Rewrite each of the records below, substituting "px" for every "pixels" and keeping everything else the same. Don't include the pictures.

※

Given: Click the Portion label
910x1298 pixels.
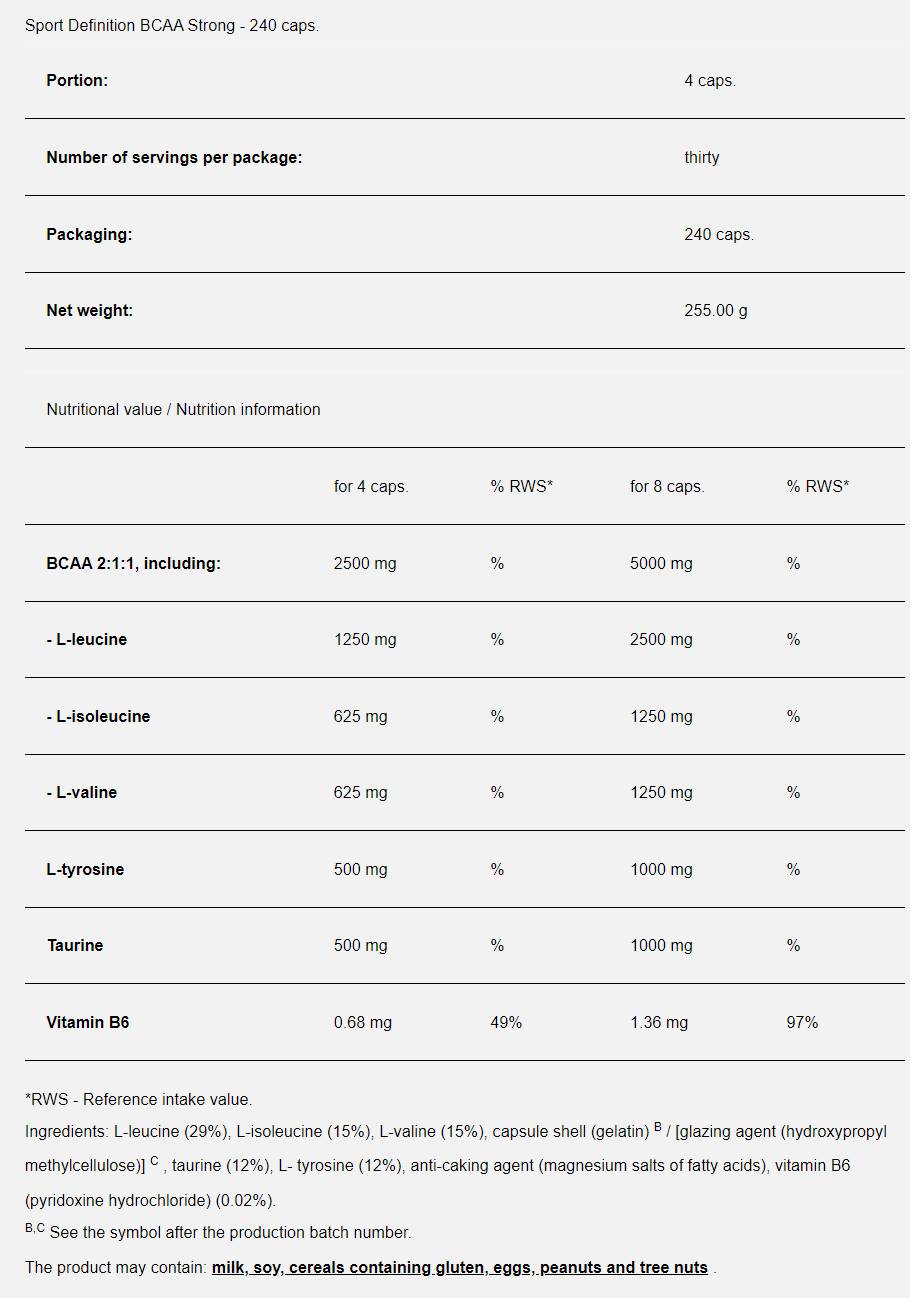Looking at the screenshot, I should (77, 80).
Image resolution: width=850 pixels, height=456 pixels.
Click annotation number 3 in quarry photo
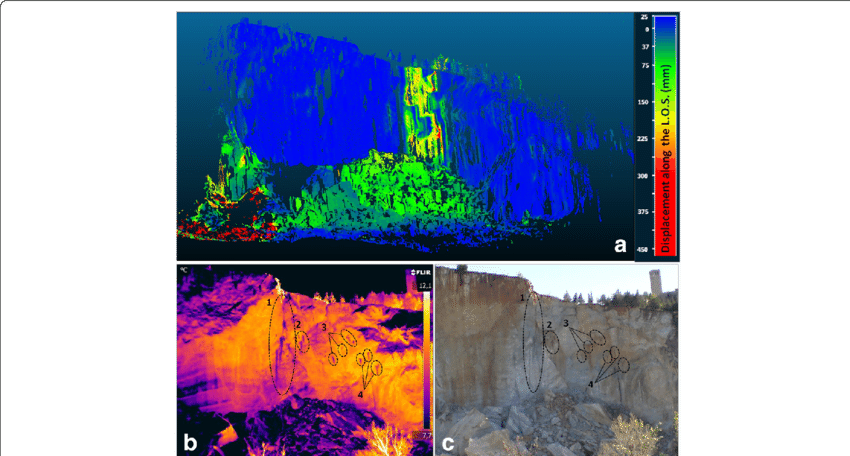(x=566, y=323)
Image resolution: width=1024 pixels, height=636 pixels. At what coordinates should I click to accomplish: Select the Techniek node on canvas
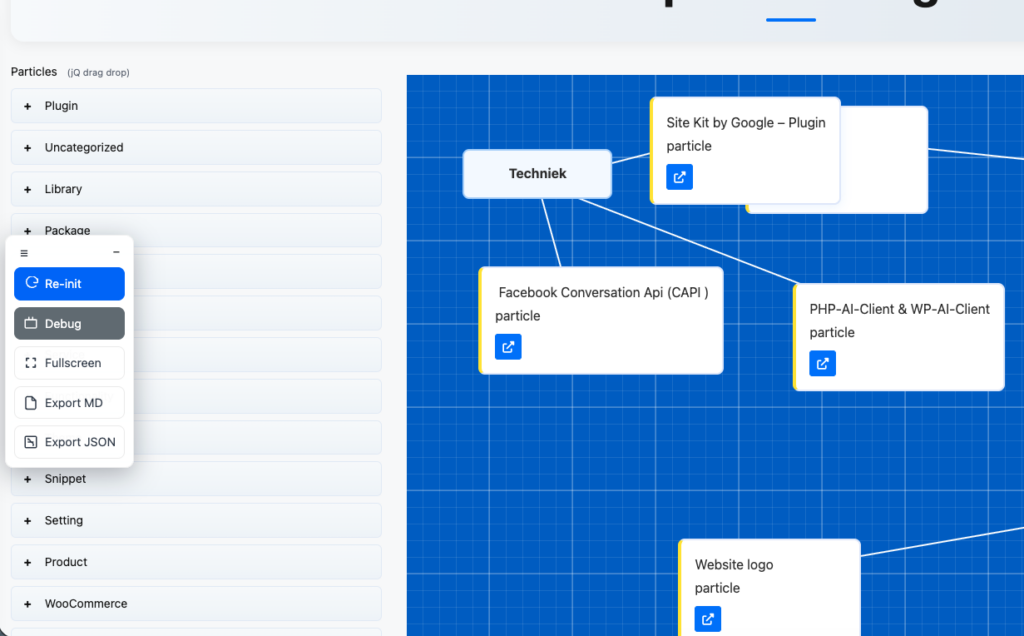click(x=537, y=174)
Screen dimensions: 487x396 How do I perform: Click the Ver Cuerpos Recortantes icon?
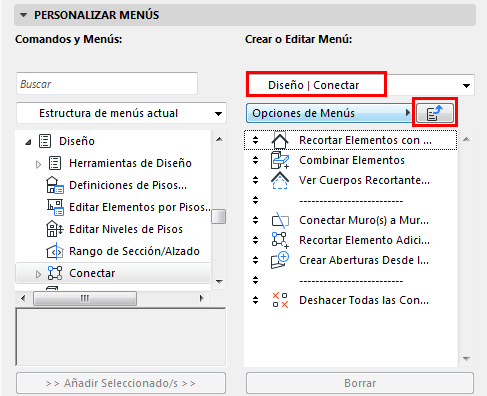point(280,180)
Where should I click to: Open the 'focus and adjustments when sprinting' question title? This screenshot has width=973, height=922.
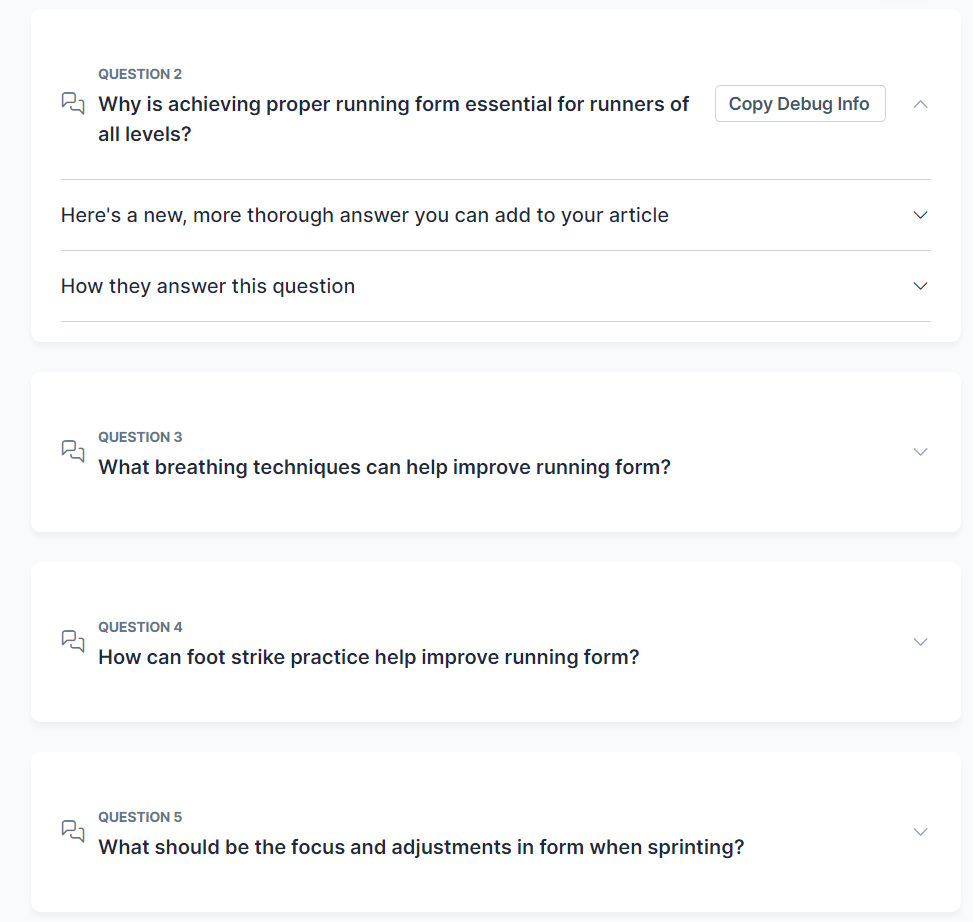tap(421, 847)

※

◆ Written reply
Given: Click the Portion label
910x1298 px.
Looking at the screenshot, I should (77, 80).
Image resolution: width=850 px, height=456 px.
Click annotation number 3 in quarry photo
(x=566, y=323)
Image resolution: width=1024 px, height=636 px. At what coordinates should I click to accomplish: Select the Techniek node on canvas
click(x=537, y=174)
Screen dimensions: 487x396 How do I perform: Click the Ver Cuerpos Recortantes icon?
point(280,180)
Where should I click to: Open the 'focus and adjustments when sprinting' question title? This screenshot has width=973, height=922.
tap(421, 847)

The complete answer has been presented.